Ley 14/2015, de 24 de junio, por la que se modifica la Ley 28/1990, de 26 de diciembre, por la que se aprueba el Convenio Económico entre el Estado y la Comunidad Foral de Navarra.
¿Qué dice esta ley?
**¿Qué es?** Es una ley que actualiza el Convenio Económico, que es el acuerdo especial entre el Estado y la Comunidad Foral de Navarra sobre cómo se gestiona la tributación en Navarra. La ley incorpora al Convenio los nuevos impuestos que el Estado ha aprobado desde 2007, fecha de la última actualización del acuerdo. **¿A quién afecta?** Afecta directamente a Navarra como comunidad autónoma (que tendrá que aplicar estos impuestos) y al Estado español (que coordina la recaudación). Indirectamente, afecta a ciudadanos y empresas en Navarra, que estarán sujetos a estos nuevos tributos. **¿Qué cambia o establece?** Incorpora al Convenio seis nuevos impuestos estatales: sobre Juego, sobre Producción de Energía Eléctrica, sobre Combustible Nuclear Gastado, sobre Depósitos en Entidades de Crédito, sobre Gases Fluorados, y la retención sobre premios de loterías. Reemplaza el impuesto sobre Ventas Minoristas de Hidrocarburos por uno nuevo sobre Hidrocarburos. Mejora procedimientos administrativos (cambio de domicilio fiscal, consultas tributarias) y establece que estos tributos tendrán validez desde el 1 de enero de 2013.
💬 Contexto ciudadano
El Convenio Económico con Navarra constituye un régimen fiscal excepcional respecto al sistema común de financiación autonómica del resto de CCAA, originado en su condición histórica de comunidad foral.
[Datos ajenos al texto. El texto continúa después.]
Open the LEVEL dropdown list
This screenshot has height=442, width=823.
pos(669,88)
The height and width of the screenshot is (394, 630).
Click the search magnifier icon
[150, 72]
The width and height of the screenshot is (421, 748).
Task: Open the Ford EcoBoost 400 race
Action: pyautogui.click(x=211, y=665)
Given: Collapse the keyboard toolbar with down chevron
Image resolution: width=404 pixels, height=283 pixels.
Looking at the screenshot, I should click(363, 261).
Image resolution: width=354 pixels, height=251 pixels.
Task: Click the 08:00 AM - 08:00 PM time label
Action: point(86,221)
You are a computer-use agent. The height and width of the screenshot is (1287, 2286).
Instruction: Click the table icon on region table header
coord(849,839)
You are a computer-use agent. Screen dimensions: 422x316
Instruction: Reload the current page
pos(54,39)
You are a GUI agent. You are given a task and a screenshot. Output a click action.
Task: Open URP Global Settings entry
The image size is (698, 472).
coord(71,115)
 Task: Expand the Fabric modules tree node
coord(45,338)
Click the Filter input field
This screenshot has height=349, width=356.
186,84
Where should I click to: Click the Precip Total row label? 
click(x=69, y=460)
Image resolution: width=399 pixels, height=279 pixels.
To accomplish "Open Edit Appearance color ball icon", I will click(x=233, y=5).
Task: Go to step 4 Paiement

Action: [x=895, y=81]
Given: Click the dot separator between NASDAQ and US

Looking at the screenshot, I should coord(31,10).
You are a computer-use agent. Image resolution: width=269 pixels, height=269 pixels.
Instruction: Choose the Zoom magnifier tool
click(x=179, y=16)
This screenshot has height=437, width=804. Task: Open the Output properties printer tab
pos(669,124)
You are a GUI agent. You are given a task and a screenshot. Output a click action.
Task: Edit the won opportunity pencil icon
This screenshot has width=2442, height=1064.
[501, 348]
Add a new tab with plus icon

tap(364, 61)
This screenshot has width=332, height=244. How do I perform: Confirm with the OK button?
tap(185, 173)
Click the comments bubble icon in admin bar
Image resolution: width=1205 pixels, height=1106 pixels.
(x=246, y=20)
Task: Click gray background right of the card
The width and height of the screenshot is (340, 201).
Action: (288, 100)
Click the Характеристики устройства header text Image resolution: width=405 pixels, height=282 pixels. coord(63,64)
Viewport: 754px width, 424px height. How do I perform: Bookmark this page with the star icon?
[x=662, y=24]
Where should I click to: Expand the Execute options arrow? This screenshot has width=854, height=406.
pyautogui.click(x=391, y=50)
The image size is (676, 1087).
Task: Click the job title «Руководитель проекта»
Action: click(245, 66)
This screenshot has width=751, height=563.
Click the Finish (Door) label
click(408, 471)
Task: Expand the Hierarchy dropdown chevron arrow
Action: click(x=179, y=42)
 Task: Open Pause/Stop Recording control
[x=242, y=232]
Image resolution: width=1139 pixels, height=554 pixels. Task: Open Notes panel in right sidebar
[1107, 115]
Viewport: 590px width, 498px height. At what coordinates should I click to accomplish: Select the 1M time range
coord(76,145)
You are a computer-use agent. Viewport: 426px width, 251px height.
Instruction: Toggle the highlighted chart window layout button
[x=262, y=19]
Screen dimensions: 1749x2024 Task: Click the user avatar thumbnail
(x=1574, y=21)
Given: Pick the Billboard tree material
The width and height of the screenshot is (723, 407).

Desde la última actualización en 2007, la presente ley de 2015 incorpora seis nuevos impuestos estatales surgidos durante ese período, armonizando la tributación navarra con cambios implementados por gobiernos posteriores. Este régimen diferenciado sitúa a Navarra en posición similar al País Vasco con su concierto económico, distinta de otras comunidades autónomas. Para ciudadanos y empresas navarras, esta modificación implica adaptación a nueva fiscalidad en juegos, energía nuclear, depósitos bancarios y gases fluorados, preservando la autonomía fiscal característica del sistema navarro frente a la tributación uniforme estatal.